Begin SOURCE PASSAGE

Until I was fourteen, I was tall and gawky and hopelessly, helplessly in love with jesus. I attended church regularly, I sang at the top of my lungs, I slipped the hymnal into my backpack so that I could get some extra practice in during the week. I conveniently had my own balcony on the third floor of our house, which I used, with god's permission, to spy on my neighbors; after observing and recording their various flaws and fancies, I plucked verses from the bible that seemed especially applicable to their situation, wrote them on paper, and slipped them into mailboxes on my way to school.

When I turned fourteen, my mother gave me two books, ishmael and the story of b, both by Daniel Quinn, which effectively ended my love affair with religion. My mother was not at all interested in their subject matter; someone had simply recommended them at the bookstore, perfect reading for a fourteen year old, and my mother hastily agreed. god was, presumably, hovering somewhere nearby at the time, helpless, hapless? swipe, swipe went the credit card, and with that purchase my fate was impermeable. the words in the bible didn't sound their special magic after that; the bible seemed like a tireless progression of god messing things up and sorting things out. There are still aspects of christianity that I am admirable of, yet the christian claptrap, and the noise, and the depressing, whitewashed clapboard hovels of protestantism, they depress me endlessly. christianity is... bereft, adrift, an answer or an excuse, a demand on an empty sky.

"my god, how things are still so so so fucking so-so," my friend anthony said.

End SOURCE PASSAGE

WHAT THIS EXERCISE ASKS >>
**A)** Condense the paragraph of the essay on leaving religion that begins "When I turned fourteen," keeping its main facts.
**B)** In the entries, copy the lines starting at the one containing "Show 20 shares of Vadivel Murugan's post" and ending at the one containing "coord(462,171)", with both of those lines included. Leave the pictures out.

Begin INPUT ROWS

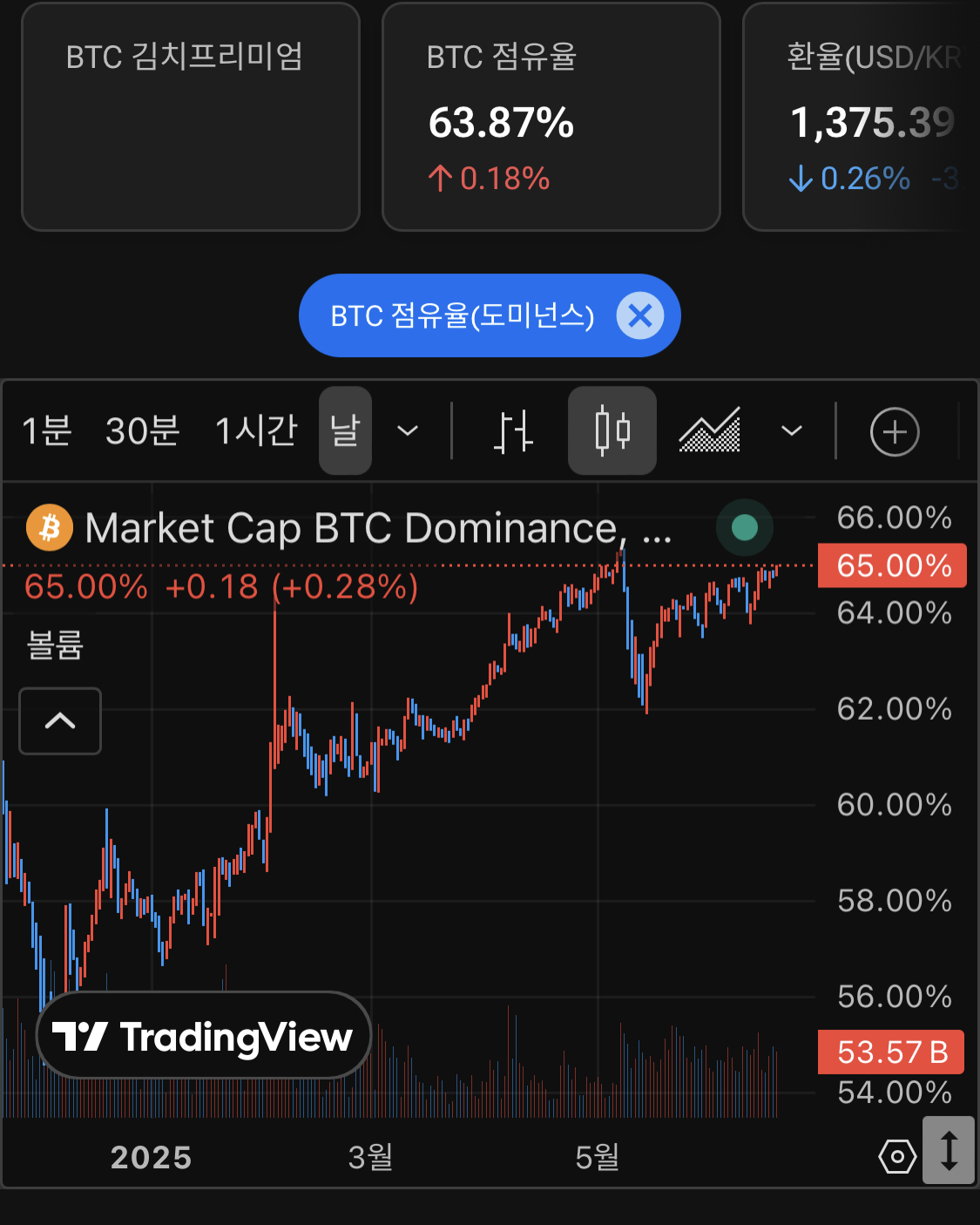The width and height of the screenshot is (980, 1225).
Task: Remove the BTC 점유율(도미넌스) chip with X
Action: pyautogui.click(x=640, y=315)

End INPUT ROWS
Begin INPUT ROWS

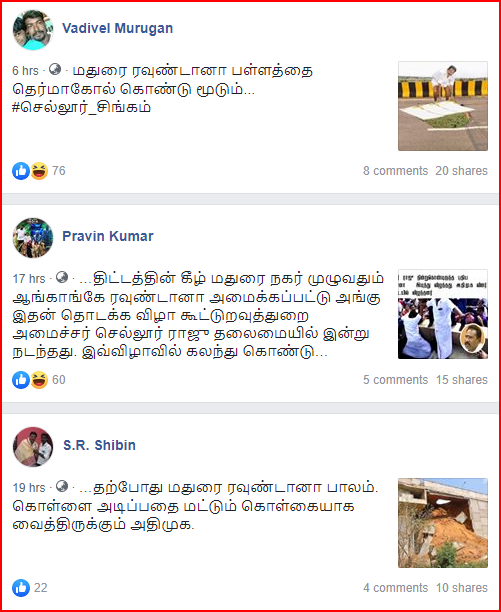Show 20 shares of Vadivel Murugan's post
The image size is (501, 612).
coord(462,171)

End INPUT ROWS

EXERCISE RESPONSES >>
**A)** At fourteen, I received two books by Daniel Quinn, ishmael and the story of b, from my mother. She bought them on a bookstore's recommendation without any interest in their subject, and they ended my love affair with religion. Afterward the bible lost its special magic and read like a tireless progression of god messing things up and sorting them out. I still admire some aspects of christianity, but its claptrap, its noise and the whitewashed clapboard hovels of protestantism depress me endlessly. To me it is bereft and adrift, an answer or an excuse, a demand on an empty sky.

**B)**
Show 20 shares of Vadivel Murugan's post
The image size is (501, 612).
coord(462,171)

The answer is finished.